= The exercise =
Render the entries below as a Markdown table with the columns No. and Entry, one row per line, numbering the rows and skipping blank lines. Leave the pictures out.

******

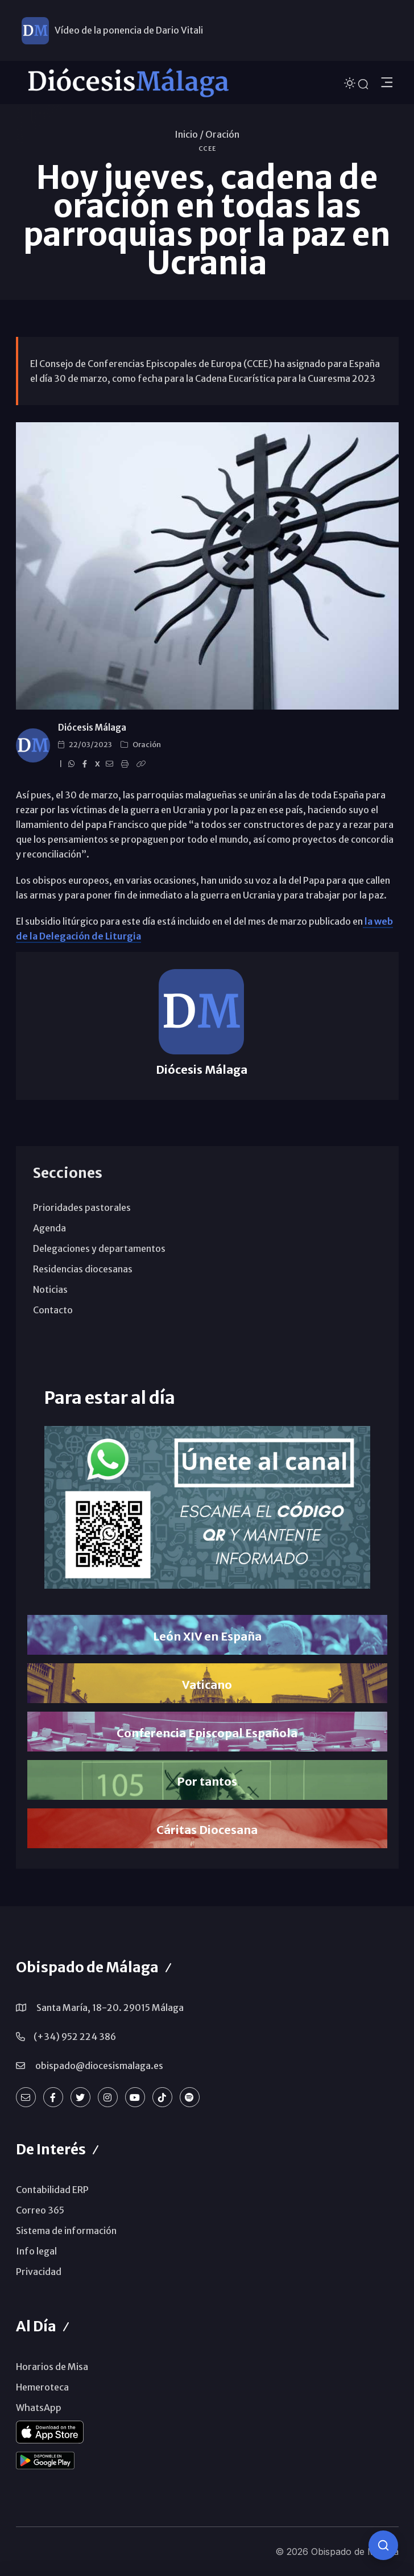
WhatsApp (38, 2407)
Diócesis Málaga (92, 727)
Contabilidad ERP (52, 2189)
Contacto (53, 1310)
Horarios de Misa (52, 2366)
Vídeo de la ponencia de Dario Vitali (129, 30)
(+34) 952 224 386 (75, 2036)
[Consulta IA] (383, 2545)
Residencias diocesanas (83, 1269)
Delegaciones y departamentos (99, 1248)
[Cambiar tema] (351, 82)
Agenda (49, 1228)
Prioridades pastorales (82, 1207)
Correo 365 (40, 2210)
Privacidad (38, 2271)
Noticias (50, 1289)
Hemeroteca (42, 2387)
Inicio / (189, 134)
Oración (222, 134)
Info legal (36, 2251)
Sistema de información (66, 2230)
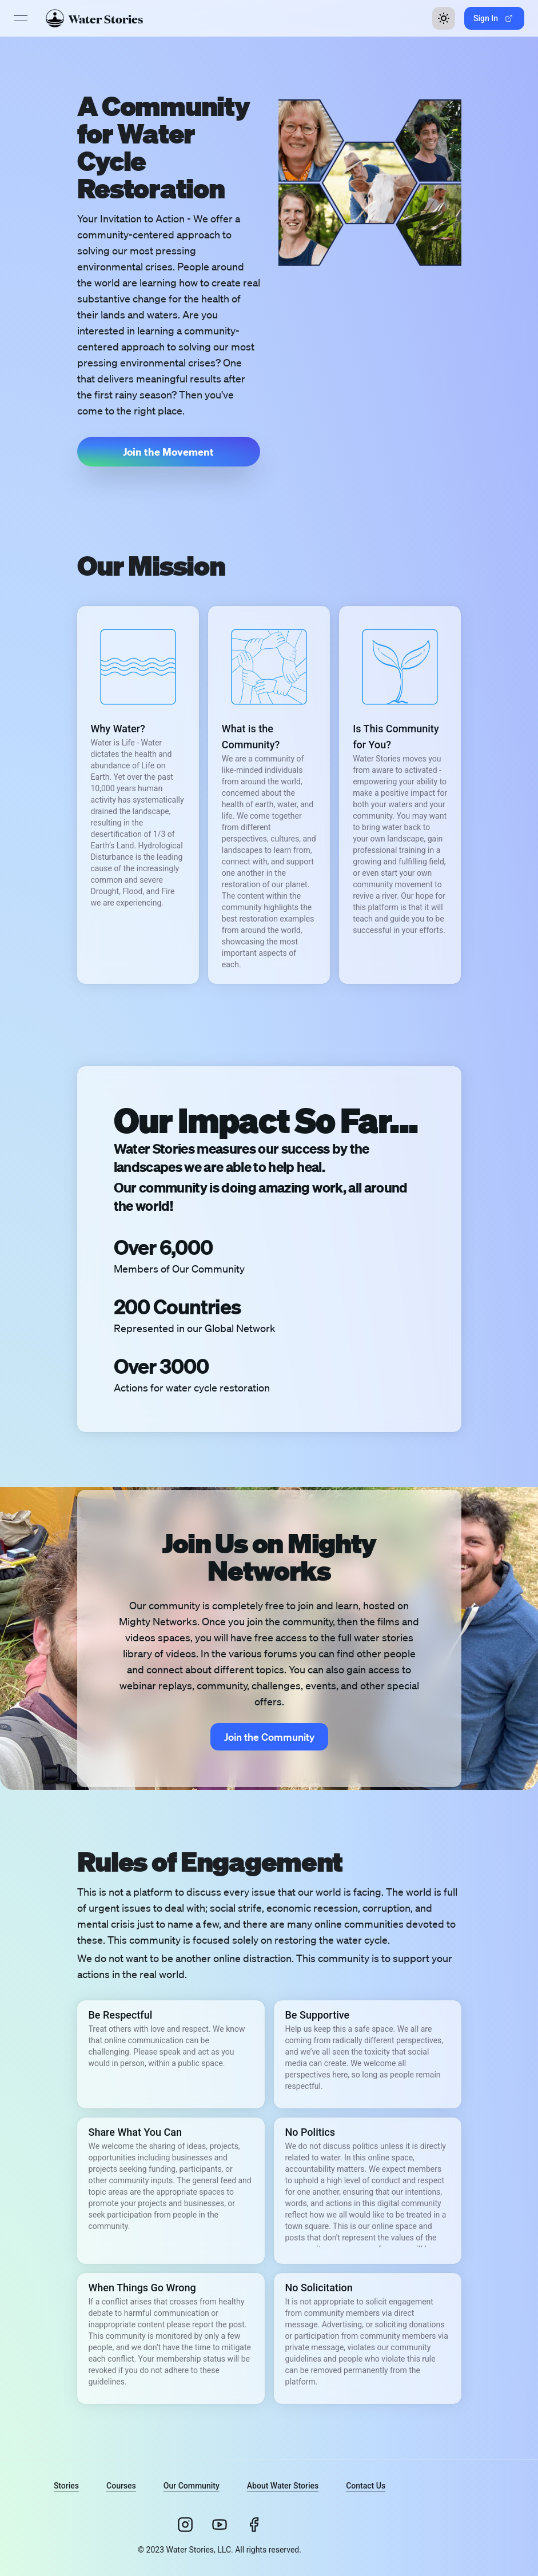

******

= Correct result =
| No. | Entry |
|---|---|
| 1 | WhatsApp (38, 2407) |
| 2 | Diócesis Málaga (92, 727) |
| 3 | Contabilidad ERP (52, 2189) |
| 4 | Contacto (53, 1310) |
| 5 | Horarios de Misa (52, 2366) |
| 6 | Vídeo de la ponencia de Dario Vitali (129, 30) |
| 7 | (+34) 952 224 386 (75, 2036) |
| 8 | [Consulta IA] (383, 2545) |
| 9 | Residencias diocesanas (83, 1269) |
| 10 | Delegaciones y departamentos (99, 1248) |
| 11 | [Cambiar tema] (351, 82) |
| 12 | Agenda (49, 1228) |
| 13 | Prioridades pastorales (82, 1207) |
| 14 | Correo 365 (40, 2210) |
| 15 | Privacidad (38, 2271) |
| 16 | Noticias (50, 1289) |
| 17 | Hemeroteca (42, 2387) |
| 18 | Inicio / (189, 134) |
| 19 | Oración (222, 134) |
| 20 | Info legal (36, 2251) |
| 21 | Sistema de información (66, 2230) |